Deconvolution is your friend, especially during bad seeing and longer exposure times or when averaging your frames.
Though useful to bring out scale-dependent detail in non-challenged images, wavelet-based image manipulation is not really the go-to tool to correct for bad seeing conditions or focus related issues.
The linked wavelets routine in Registax, as far as I can tell, do allow you to emulate a chain of sharpening operations that can approach a simple deconvolution operation. However, you'll get better results with less fiddling by using a 'real' deconvolution plug-in or dedicated app.
Bad focus and/or bad seeing smear (convolve) your 'sharp' image across the image plane. They way they do that differ. Deconvolution (un-smearing) can help in cases that aren't too bad and where the input image isn't too noisy.
Bad seeing scatters photons in a random distribution pattern following a Gaussian pattern. Deconvolution with a
2D Gaussian kernel can therefore fix this type of 'blur'. The worse the seeing, the bigger the pattern.

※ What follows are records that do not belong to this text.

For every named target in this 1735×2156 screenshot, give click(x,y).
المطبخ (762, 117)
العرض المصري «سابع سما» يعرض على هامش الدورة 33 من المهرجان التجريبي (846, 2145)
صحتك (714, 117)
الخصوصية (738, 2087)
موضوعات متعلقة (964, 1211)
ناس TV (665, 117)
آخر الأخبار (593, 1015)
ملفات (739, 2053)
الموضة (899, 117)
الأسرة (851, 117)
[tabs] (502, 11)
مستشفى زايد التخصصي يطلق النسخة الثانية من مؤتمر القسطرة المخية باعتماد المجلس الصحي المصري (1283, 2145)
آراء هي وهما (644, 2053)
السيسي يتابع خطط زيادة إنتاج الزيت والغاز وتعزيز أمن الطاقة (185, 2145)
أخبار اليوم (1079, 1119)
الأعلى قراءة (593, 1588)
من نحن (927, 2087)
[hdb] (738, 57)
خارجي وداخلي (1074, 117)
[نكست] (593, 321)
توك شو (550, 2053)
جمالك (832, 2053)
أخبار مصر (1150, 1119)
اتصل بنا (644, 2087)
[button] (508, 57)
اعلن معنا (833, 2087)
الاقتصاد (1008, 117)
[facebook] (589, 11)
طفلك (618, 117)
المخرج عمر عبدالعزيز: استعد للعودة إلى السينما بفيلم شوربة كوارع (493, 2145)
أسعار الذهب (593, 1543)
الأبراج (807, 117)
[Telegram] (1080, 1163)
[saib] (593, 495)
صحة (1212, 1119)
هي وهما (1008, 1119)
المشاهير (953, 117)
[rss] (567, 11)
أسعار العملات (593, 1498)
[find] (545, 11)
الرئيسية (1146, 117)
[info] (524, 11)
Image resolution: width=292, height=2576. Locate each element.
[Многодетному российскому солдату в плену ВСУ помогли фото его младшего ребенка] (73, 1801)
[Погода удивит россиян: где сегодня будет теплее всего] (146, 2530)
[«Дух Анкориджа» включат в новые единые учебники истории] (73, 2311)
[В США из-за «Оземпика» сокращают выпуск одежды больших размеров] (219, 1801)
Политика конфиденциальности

Incidentally, this is also what Registax' "Linked Wavelets" mode effectively does; deconvolution using a Gaussian kernel by sharpening, re-blurring, sharpening, re-blurring, sharpening - this has got nothing to do with Wavelets anymore (it's single scale) and in essence it's a not-so-user-friendly (you have to specify each iteration manually) reblurred Van Cittert Decon routine that lets you (incorrectly) apply deconvolution to stretched data. Don't get me wrong; 'Linked Wavelets' in Registax have the capability of improving your image somewhat when used in this capacity and it's better than nothing, but know that they will be almost always sub-optimal results.
An out-of-focus image, on the other hand, is the convolution of the real/sharp image with the shape of your scope's aperture (an evenly lit circle for a refractor, a circle with a black spot and some spider vanes in case of a Newtonian, etc.) De-convolution by the shape of your scope's aperture therefore should yield a sharp image again.
Remember to use deconvolution on a non-stretched (e.g. non-gamma corrected) input image for best results - only stretch and/or gamma correct your image afterwards. Decon only makes sense on linear data (e.g. data as it was captured by the sensor being a simple photon counter).
Hope this helps (and isn't too confusing)!
Cheers,
Ivo
EDIT: I should also say that if you'd like to use deconvolution (and you should
), it should be one of the first things you do to your image. This is for the simple reason that, the more you modify your image, the harder it becomes to model the 'blur' that your image contains. The harder it is to model the blur, the less effective deconvolution will be when attempting to reverse that blur.